Perhaps it is because I had banked on this bonus to fund my belated birthday and anniversary celebration trip to Tokyo with my husband in May. So, when the statement showed a figure lesser than what I received last year, my heart sank.
For a while, I was mad at myself for being ungrateful. Why was I upset when there was still a substantial amount in my bank account? Truth be told, it is a 5-figure amount. It is more than my monthly pay, for sure. Yet, I was upset that it was lesser than before.
Thankfully, I snapped myself out of self-pity mode and focused on what I have. I am grateful that I have a job that even affords me a performance bonus. Some people do not have this benefit; some people do not even have a job. I know deep in my heart that this is my rezeki (allocation). Yes, my superiors decided that I deserved that much, but really it is Allah who made it possible. Whatever amount that I received is what I deserve and what Allah has determined for me.

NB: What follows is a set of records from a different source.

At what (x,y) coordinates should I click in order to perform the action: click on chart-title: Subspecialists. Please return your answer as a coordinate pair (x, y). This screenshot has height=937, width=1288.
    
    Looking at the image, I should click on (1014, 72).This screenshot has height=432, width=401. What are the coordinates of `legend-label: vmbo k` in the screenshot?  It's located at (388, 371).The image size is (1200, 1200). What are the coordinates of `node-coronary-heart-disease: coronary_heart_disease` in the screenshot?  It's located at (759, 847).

I would rather receive this amount plus an endless source of rezeki in the form of money, opportunities, free time, ease, comfort, being surrounded by compassionate people who genuinely care about me and all the good stuff than to be blessed with, say, eight month’s bonus which is followed by a series of unfortunate events.
I have faith in Allah that for as long as I remain true to my myself, a loyal servant to Allah, kind, compassionate, loving, understanding, supportive, magnanimous, etc, I will continue to be blessed and protected by Allah.
This realisation really cheered me up. I feel so much better now. I am genuinely happy. I believe I am in a good place right now. I am grateful and contented. Tomorrow is another day and opportunity to try again and keep on pursuing my destiny.
I have my flight tickets and accommodation paid. I am just waiting for my EXO-CBX ticket to materialise. I am confident that there is a good seat at Yokohama Arena waiting for me, with my name on it. I am confident about the future because I know Allah will always provide for me and my family for as long as we remain faithful in our worship.